** start of SOURCE DOCUMENT **
One of the people killed in that massacre was the reverend and state senator Clementa Pinckney. His last name rang a bell for me, and I’ve spent a good chunk of this morning doing research on the Pinckneys of South Carolina.

Thomas Pinckney, who was born in England in 1668, emigrated to South Carolina as a young man and was apparently first of his name in that state. He soon owned a plantation that he handed down to his sons, who expanded their holdings such that the Pinckneys became a first family in South Carolina. Pinckneys fought in the Revolutionary War;  others were governors of South Carolina and served in its legislature. Two Pinckneys were signers of the Constitution of the United States.

No small potatoes there.

The really interesting thing about my research, though, was that a Google search for “images: Pinckneys” turns up photos of black as well as white faces (try it and see for yourself). Now those of us who have read about Thomas Jefferson and Sally Hemings are not surprised to learn that there might be black Pinckneys about.  And see also Edward Ball’s Slaves in the Family for a detailed study of the entangled lives of the black and white people who built plantations together during the early days of Southern expansion.
** end of SOURCE DOCUMENT **
● EXERCISE TASK 1:
From the passage on the Pinckneys of South Carolina, output the text between "One of the people" and "of South Carolina.", inclusive.
● EXERCISE TASK 2:
According to the passage on the Pinckneys of South Carolina, in what year was Thomas Pinckney born?
** start of COLLECTED MATERIAL **
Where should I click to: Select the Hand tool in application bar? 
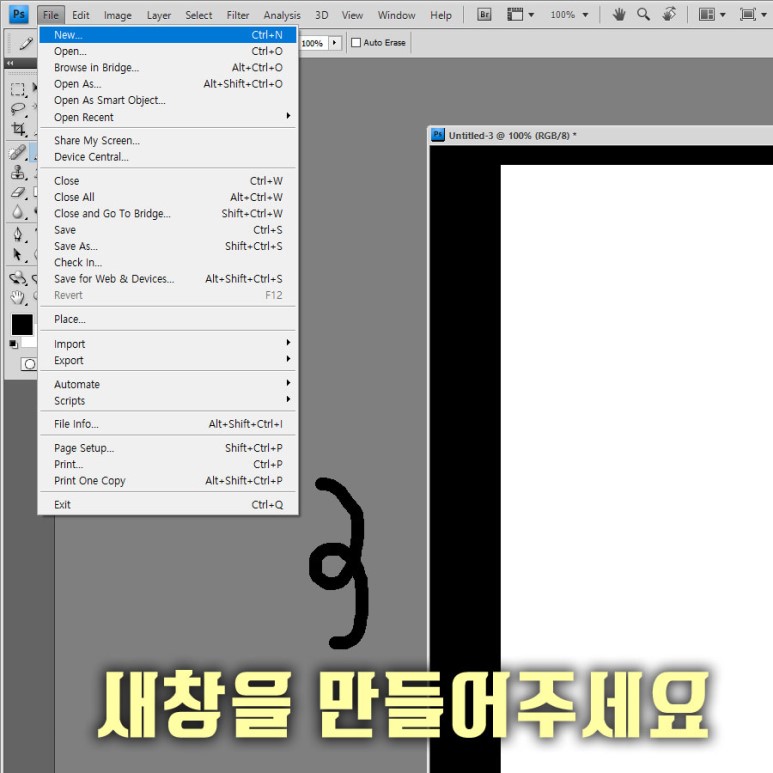[x=619, y=15]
** end of COLLECTED MATERIAL **
● EXERCISE SOLUTION 1:
One of the people killed in that massacre was the reverend and state senator Clementa Pinckney. His last name rang a bell for me, and I’ve spent a good chunk of this morning doing research on the Pinckneys of South Carolina.

● EXERCISE SOLUTION 2:
1668